Back in 2006 a merger between Tabcorp and Tatts was blocked by the Australian Competition and Consumer Commission, but a statement released following the announcement of the proposed merger suggested the deal should go ahead.
“Our understanding is the proposed merger will require a public review that will examine a range of potential issues and areas of overlap, with the focus on various gaming and wagering services,” the Australian Competition and Consumer Commission said in a statement.
Pending approval from shareholders and the competition regulator, the deal should be completed by mid-2017.
Does the merger make for positive punter changes, or more false promises?
Astute punters may hold off rejoicing about the prospective merger, given betting company’s inability to cater to what they want, but the deal means the almost mythical national betting pool could be around the corner.

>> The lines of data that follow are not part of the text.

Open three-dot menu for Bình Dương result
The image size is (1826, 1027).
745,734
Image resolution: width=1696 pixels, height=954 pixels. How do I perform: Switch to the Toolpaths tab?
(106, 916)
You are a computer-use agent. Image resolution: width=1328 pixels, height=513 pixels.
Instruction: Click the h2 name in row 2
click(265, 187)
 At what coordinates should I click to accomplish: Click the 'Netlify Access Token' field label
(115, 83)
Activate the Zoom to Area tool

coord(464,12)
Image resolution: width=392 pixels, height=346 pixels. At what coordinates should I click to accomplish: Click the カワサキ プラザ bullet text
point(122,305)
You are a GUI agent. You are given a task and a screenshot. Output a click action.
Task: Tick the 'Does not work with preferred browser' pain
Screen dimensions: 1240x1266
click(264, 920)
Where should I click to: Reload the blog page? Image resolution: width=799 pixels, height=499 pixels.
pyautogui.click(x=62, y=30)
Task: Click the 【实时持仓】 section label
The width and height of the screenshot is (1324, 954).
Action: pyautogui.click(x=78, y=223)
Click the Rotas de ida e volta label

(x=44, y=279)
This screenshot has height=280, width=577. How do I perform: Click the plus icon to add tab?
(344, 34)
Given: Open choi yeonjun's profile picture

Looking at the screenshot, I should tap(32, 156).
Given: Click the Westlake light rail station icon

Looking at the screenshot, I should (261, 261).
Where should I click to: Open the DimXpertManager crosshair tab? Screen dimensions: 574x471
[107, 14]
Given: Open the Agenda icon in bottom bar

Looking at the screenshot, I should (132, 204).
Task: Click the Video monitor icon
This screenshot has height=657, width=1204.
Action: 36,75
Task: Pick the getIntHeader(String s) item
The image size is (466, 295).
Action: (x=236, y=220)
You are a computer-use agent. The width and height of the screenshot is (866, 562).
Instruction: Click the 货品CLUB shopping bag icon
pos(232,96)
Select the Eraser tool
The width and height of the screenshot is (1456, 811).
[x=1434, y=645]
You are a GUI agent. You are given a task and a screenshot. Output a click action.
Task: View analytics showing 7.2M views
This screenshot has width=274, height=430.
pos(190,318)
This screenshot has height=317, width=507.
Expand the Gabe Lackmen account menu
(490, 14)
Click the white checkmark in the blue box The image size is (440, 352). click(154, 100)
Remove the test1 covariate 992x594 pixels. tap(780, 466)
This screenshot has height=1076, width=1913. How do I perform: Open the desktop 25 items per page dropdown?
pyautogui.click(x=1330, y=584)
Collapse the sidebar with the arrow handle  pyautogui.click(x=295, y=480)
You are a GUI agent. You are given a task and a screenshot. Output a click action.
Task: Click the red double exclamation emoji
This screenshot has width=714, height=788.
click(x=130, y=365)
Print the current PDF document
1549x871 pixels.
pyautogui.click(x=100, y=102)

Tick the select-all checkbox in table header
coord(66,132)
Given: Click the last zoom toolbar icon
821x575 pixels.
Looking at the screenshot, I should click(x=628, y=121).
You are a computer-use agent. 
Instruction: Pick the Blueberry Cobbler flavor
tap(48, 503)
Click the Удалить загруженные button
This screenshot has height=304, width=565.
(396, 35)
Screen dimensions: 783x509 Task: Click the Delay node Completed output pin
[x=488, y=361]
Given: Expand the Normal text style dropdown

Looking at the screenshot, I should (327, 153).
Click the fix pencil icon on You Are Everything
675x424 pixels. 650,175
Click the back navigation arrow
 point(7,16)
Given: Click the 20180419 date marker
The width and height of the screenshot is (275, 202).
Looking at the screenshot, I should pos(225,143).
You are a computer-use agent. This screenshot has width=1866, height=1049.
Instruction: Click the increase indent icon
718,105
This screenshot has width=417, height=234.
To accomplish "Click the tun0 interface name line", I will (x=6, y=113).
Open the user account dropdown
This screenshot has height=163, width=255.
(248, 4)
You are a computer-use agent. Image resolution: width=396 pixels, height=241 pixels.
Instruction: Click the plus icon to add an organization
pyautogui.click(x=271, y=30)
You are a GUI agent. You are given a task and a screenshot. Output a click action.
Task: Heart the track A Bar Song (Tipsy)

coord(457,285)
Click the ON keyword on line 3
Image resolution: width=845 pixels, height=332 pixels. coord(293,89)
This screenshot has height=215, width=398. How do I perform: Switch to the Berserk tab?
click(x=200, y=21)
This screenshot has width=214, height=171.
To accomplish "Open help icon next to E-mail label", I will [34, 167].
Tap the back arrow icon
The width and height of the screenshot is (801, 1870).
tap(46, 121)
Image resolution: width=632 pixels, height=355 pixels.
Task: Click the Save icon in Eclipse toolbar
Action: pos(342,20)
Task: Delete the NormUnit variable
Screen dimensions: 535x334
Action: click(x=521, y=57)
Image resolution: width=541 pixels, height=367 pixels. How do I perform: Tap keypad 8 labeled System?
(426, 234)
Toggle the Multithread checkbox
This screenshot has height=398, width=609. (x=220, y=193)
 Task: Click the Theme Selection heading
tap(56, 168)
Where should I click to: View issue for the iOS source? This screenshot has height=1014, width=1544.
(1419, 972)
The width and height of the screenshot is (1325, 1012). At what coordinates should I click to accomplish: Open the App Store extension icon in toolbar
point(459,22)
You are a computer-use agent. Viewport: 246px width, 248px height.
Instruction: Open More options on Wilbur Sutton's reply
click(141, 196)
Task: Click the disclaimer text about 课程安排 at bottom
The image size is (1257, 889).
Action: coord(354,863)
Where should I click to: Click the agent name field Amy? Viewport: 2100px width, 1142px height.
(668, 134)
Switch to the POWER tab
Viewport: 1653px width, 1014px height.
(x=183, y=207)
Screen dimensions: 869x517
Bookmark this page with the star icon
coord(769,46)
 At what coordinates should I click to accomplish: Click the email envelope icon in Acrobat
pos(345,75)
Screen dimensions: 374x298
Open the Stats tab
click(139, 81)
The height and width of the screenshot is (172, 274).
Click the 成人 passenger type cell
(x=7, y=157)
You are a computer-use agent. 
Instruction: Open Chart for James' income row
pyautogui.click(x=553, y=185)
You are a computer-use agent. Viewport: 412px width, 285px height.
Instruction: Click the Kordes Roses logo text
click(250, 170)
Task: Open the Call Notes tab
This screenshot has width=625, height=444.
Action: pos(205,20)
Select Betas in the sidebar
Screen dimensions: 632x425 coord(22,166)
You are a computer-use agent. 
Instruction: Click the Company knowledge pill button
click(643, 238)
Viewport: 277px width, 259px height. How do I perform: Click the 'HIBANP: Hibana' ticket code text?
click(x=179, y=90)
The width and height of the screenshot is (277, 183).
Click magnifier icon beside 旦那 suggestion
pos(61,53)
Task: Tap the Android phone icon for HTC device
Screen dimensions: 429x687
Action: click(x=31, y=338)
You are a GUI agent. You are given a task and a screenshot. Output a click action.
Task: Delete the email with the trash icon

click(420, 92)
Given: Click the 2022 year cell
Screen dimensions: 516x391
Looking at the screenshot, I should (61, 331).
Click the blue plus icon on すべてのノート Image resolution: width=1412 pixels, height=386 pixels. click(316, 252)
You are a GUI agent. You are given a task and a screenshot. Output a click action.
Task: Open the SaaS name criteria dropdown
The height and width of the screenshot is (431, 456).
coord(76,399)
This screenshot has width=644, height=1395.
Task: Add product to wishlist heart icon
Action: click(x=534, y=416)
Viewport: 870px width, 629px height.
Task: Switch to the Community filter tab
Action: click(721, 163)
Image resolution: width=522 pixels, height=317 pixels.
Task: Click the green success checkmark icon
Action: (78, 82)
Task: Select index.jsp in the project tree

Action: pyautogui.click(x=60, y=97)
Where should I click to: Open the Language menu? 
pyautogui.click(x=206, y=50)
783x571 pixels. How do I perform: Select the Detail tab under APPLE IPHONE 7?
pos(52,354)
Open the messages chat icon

Tabcorp chairman Paula Dwyer alluded to a national pool in the company’s announcement of the deal.
“Combining our two complementary businesses will give us a national footprint and could create a pathway to larger wagering pools,” Dwyer said.
“We are excited by this opportunity, which we believe will deliver an enhanced wagering experience for our customers and, in turn, will generate stronger returns to the Australian racing industry.”
As it stands, the Western Australian tote pool would be the only remaining TAB outside of the mega-company’s control, given Tabcorp currently runs the Victorian and NSW TABs while Tatts operates the Queensland, South Australian, Tasmanian, ACT and Northern Territory incarnations.
The WA government currently owns the TAB license in the state but the incumbent government has indicated their willingness to sell, which if acquired would give the new company an Australian monopoly.
When these announcements are made it is easy to get excited as a punter who could likely benefit from such a deal, which would mean customers are not stiffed by a state getting a much higher dividend – the bane of every punter’s existence.
The merger to us calls for cautious optimism, but if a national tote pool comes into play punters have every reason to be jumping for joy.